I vote for a dog too...big dogs are awesome, but even the little yippy ones are good for home protection. My son has a chihuahua that can sense the slightest disturbance and would alret you to someone on your premisis


----------



## unregistered353870 (Jan 16, 2013)

justincase said:


> We are having a issue here that could become a big one. THANK YOU!


Check in when you get a chance...I worry about people even if I don't know them. I hope your issue gets resolved quickly!


----------



## olivehill (Aug 17, 2009)

Ernie said:


> You been to my place?
> 
> Justincase, there's a service I can provide here ...
> 
> ...


I suspect just havin' Ernie on your porch at the end of the day to talk to would be well worth the cost. Never mind the security detail. 
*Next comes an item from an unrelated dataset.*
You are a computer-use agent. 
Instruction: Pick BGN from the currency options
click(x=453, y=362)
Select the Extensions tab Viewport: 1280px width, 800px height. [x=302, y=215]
Don't get around here much anymore, but good to see you posting again, Ernie.


----------



## sss3 (Jul 15, 2007)

I was robbed once. House was on a golf course. They came across golf course in snow mobiles. Back door had a window in it. Took glass cutter, made an arc, reached in and unlocked door. Took me a while to get my fear under control.


----------



## Ernie (Jul 22, 2007)

olivehill said:


> I suspect just havin' Ernie on your porch at the end of the day to talk to would be well worth the cost. Never mind the security detail.
> 
> Don't get around here much anymore, but good to see you posting again, Ernie.


Heh. Thank ya.


----------



## RebelDigger (Aug 5, 2010)

Seconding the suggestion to put plywood over the door window. I would also brace it with a couple of 2 x 4s and do the 2 x 4 door latches as well. If this is a short term thing, make some plywood shutters for the windows as well and brace them with 2 x 4 latches too. Be sure to cut peep holes in them so you can see out. Forget noisy things in the floor, drive some 8 penny nails through a length of 1 x 4 and place them nail points up under the windows and in front of the doors. If they get in, they won't get far without stepping on the nails and making a lot of hurt noise. In the morning, just be sure to pick the boards up and put them somewhere the little one cannot get hurt on them. Just some quick thoughts.


----------



## dizzy (Jun 25, 2013)

Here's a suggestion I haven't seen anyone post. If you don't have any, and are allowed to get some, get some geese. They're louder than any dog and can be quite aggressive. For someone not used to handling honkers, they can be a big deterrent.


----------



## texican (Oct 4, 2003)

Ernie said:


> You been to my place?
> 
> Justincase, there's a service I can provide here ...
> 
> ...


I know several folks that have a mannequin sitting on their front porch, dressed up just like the owner... sometimes it is the owner sitting there... one never knows... the shotgun sitting across 'their' laps doesn't hurt any...


----------



## ovsfarm (Jan 14, 2003)

(This is a joke that is floating around on the internet, it makes me smile every time I read it.)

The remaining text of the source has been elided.